In 1895 the Manchester Guardian reported that even in fashionable Paris women of all classes of society were wearing ‘ample divided skirts or knickerbockers’ and these were not only in the Bois de Boulogne, but on the boulevards and all the main thoroughfares of the French capital. The Paris correspondent of the London Standard was shocked to see that the cycling costumes were also being worn when shopping and even sitting at cafe tables. The Guardian also quoted the opinions of some stars of the Parisian stage most of whom it has to be said were neither fans of the new-fangled bicycle or the clothes required to comfortably ride them. The fifty year old esteemed actress Madame Sarah Bernhardt stated that although she preferred long skirts to knickerbockers and divided skirts argued that the use of bicycles by young women were:
Transforming our manners and customs more profoundly than people generally think. The actress who gained her fame by essentially staying indoors continued, ‘I am of the opinion that the outdoor life encouraged by the bicycle may have dangerous and very grave consequences.

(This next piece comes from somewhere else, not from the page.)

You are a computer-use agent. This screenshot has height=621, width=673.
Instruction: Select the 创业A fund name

Madame Nellie Melba, who admitted to having no great liking for bicycles, declared,
I abhor masculine costume for women. It is ugly and I have, even on stage, never consented to wear it…how wounded I feel in my artistic and feminine preferences when I see women dress themselves as they do.

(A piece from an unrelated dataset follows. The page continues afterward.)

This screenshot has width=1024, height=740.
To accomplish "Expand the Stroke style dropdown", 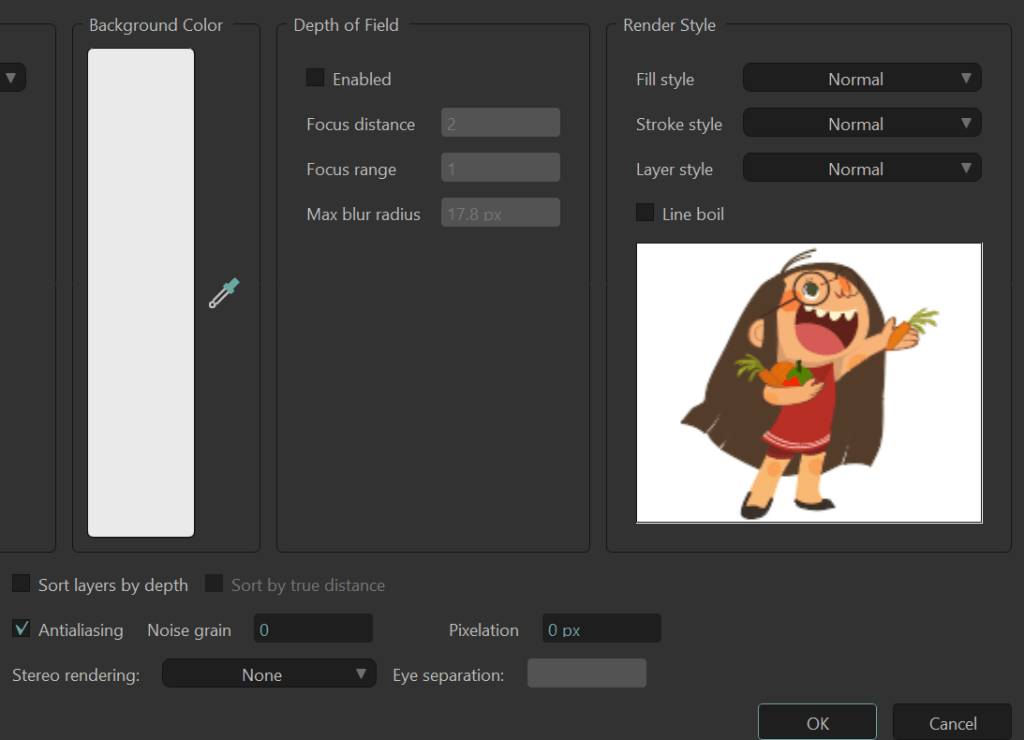I will 861,124.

Mlle. Brandes (of the Comédie Française) said that as a woman and artist she considered –
The full knickerbockers or double skirt is seldom acceptable. It is a brutal garment which is often ridiculous. How can a woman sacrifice the noble bearing which a rhythmical step gives so easily to a long skirt?
It wasn’t just the unsuitable clothes that women wore in the 1890s that was a hindrance for women riding bicycles. Bella Bathurst again:
It was also the sheer fact of sitting astride something. At this stage in the late 19th century, nicely brought up young ladies were discouraged even as children from sitting on see-saws or riding on hobby horses, and no girl over the age of 14 would do anything to prove they had legs.
Since women had successfully ridden horses side-saddle for centuries, it seemed reasonable to suppose that they could do the same thing with bicycles. Besides, the results of sitting astride a machine and then leaning forward were too horrible to contemplate. The constant friction of the saddle must inevitably lead to a new race of pop-eyed nymphomaniacs riding round Britain in a state of frenzied arousal. Cycling would ruin the ”feminine organs of matrimonial necessity’’, according to one French expert.
At the end of the 19th century the bicycle was becoming far more than just another way of getting from A to B – it meant that women had a relatively cheap form of independent transport – a means to break free from house and husband. Today the bicycle is perhaps taken for granted but despite the technological advances incorporated in the modern version it’s completely recognisable to the ones pedalled by the knickerbocker and split-skirt wearing women of the late Victorian age. Almost exactly 120 years after Susan B. Anthony spoke of ‘untrammelled womanhood’ the humble bicycle still symbolises freedom and liberation for everyone.